Discussing the Rules of Murder with Julianna Deering

An Interview with Julianna Deering by Barbara Early

I have to admit, when I heard Julianna Deering’s first Drew Farthering mystery was based in part on Father Knox’s Decalogue for mystery writers, I was intrigued. I had a lot of fun looking to see how she would try to break or bend each of these rules. So I’m really excited to be able to talk with DeAnna…um, Julianna…about the rules today, and how she--and others--might have broken them.

Father Ronald Knox
1. The criminal must be someone mentioned in the early part of the story, but must not be anyone whose thoughts the reader has been allowed to follow.

Barb: I can see the logic behind the first part. Many readers try to solve the crime along with the detective, and I can imagine it might be a bit frustrating to some readers to have their theories all in place, and then a new character comes in and dashes it to pieces.

Julianna:  Yes.  It would be totally unfair to have a point of view character grieving about the dear departed and then the reader later finds that that same character was the one who engineered the departure.  It can be done (and was done beautifully by Mrs. Christie), but it must be done fairly or the reader will definitely feel cheated.

Barb: Well, since Rules of Murder is told in two points of view--Drew and Madeline, I surely hoped one of them wasn’t the killer.

Julianna:  I can confirm or deny nothing.

2. All supernatural or preternatural agencies are ruled out as a matter of course.

Barb: Here’s something you can “get away with” in an Inspirational.
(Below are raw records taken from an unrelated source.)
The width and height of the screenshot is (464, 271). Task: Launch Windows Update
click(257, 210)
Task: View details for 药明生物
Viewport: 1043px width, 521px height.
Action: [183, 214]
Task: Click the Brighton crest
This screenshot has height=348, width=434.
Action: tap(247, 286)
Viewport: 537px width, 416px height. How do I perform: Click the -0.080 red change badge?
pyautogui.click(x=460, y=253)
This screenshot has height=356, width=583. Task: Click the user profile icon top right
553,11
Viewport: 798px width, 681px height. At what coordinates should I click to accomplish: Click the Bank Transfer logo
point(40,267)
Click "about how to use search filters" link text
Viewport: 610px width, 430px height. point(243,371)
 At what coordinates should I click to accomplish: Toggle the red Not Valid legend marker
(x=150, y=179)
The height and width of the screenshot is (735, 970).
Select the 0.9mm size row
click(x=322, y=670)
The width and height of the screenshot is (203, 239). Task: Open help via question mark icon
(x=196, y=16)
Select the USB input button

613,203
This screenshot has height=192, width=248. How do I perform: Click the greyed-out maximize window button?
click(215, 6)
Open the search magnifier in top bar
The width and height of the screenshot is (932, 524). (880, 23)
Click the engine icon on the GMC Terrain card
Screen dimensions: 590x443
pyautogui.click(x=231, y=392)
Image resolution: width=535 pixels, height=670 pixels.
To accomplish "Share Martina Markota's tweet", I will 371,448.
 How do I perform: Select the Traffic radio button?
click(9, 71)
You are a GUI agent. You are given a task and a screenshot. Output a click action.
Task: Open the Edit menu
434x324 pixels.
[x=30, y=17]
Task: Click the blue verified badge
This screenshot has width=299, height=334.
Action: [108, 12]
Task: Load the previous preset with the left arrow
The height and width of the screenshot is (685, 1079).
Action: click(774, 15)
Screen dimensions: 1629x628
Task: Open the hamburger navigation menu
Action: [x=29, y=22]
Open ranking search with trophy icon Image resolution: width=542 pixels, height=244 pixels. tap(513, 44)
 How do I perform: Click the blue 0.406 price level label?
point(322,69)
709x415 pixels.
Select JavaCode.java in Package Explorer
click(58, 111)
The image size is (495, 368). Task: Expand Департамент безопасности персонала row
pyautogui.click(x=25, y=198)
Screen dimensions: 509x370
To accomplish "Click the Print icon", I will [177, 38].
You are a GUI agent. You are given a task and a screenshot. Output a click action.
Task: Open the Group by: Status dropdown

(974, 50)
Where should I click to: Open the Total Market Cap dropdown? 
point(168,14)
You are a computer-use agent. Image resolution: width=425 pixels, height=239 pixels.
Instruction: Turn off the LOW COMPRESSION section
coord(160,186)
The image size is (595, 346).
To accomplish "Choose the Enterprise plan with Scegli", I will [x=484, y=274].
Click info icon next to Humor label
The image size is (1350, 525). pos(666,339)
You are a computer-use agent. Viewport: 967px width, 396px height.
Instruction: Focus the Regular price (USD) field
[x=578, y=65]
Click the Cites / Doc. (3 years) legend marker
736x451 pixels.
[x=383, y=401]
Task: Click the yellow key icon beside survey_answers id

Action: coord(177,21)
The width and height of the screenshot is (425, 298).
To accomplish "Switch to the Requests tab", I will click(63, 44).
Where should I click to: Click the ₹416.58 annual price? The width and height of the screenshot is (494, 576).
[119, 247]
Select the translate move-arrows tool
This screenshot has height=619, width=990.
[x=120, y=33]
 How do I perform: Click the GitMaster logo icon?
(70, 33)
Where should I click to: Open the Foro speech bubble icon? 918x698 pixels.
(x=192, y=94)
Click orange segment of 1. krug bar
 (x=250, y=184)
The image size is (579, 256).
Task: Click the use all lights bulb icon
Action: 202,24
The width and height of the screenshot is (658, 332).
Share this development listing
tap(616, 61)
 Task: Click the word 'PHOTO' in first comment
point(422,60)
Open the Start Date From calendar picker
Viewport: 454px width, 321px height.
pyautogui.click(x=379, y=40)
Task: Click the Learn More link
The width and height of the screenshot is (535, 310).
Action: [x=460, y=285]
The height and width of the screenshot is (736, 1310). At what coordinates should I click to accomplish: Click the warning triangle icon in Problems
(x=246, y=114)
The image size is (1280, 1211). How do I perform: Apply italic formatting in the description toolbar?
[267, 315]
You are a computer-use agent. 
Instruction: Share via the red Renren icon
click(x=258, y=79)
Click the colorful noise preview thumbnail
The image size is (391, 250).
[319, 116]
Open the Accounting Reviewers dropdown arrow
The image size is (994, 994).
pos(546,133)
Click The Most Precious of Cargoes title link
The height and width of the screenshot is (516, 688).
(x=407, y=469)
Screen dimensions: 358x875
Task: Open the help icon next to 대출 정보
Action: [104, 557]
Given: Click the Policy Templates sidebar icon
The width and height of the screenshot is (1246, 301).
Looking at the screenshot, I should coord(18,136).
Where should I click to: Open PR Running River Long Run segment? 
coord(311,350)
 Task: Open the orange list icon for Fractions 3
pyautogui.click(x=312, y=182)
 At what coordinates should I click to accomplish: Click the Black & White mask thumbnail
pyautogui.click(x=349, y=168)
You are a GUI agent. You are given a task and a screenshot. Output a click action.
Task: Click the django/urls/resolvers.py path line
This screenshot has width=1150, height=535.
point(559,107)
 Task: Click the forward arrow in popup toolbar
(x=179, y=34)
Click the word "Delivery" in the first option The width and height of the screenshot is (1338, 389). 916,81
Am I right to assume the supernatural agency is God?

Julianna:  God is definitely present in the novel, but I didn’t want to use the deus ex machina method, where a supernatural power sweeps in and solves the problem.  God is present in this book more as a fix for what the characters need personally.  But one of the maids is certain she has been menaced by the ghost of the first victim.

3. Not more than one secret room or passage is allowable.

Barb: When I hear secret passages, I think of Scooby Doo. I think there was one or two in every episode. But I can see where this could be used as a lazy shortcut to a locked room murder, not that you use it like that. I’m trying to recall if I’ve read or seen other examples. I remember them from Nancy Drew, and I know there was at least one in Murder, She Wrote. A vagrant actually living in a secret passage--and thus a witness to a murder.

Julianna:  The secret passage bit was fun.  Father Knox says that if one must have a secret passage, it should be in a place likely to have one, an old mansion or castle, that sort of thing.  Mine, of course, was in a modern office building.

4. No hitherto undiscovered poisons may be used, nor any appliance which will need a long scientific explanation at the end.

Barb: Well, I think you avoided a long, tedious scientific explanation. Personally, I think an undiscovered poison might be a good idea--not to give any homicidally minded people out there any ideas…

Julianna:  Ah, the mysterious cause of death.  Those are always fun.  And I think I managed a rather simple “undiscovered poison” for the book.  Of course, the victim didn’t appreciate it at all.

5. No Chinaman must figure in the story.

Barb: Do you know what the motivation behind this rule was? Was it an overused stereotype or prejudice at the time?

Julianna:  I think people often assume this is prejudice on the part of Father Knox, but I think he had merely had enough of the stereotypical exotic foreigner always being the killer.  It was quite a popular scenario in the 1920s and ‘30s, and he wanted writers to be more creative.  Of course, being as contrary as I am, I had to include someone from China in the cast of characters.

6. No accident must ever help the detective, nor must he ever have an unaccountable intuition which proves to be right.

Barb: Aren’t all amateur detectives a bit intuitive? How did you handle this one?

Julianna:  This rule I broke by breaking Rule #2 in a roundabout way.   Drew does have a hunch about one particular place he goes to get some information and later on he realizes that something was a happy coincidence.  Then he remembers that he asked God to guide him, to show him what to do.  He hadn’t realized it before, but then he says that, since he had prayed, why should he be surprised at an answer.  Why indeed?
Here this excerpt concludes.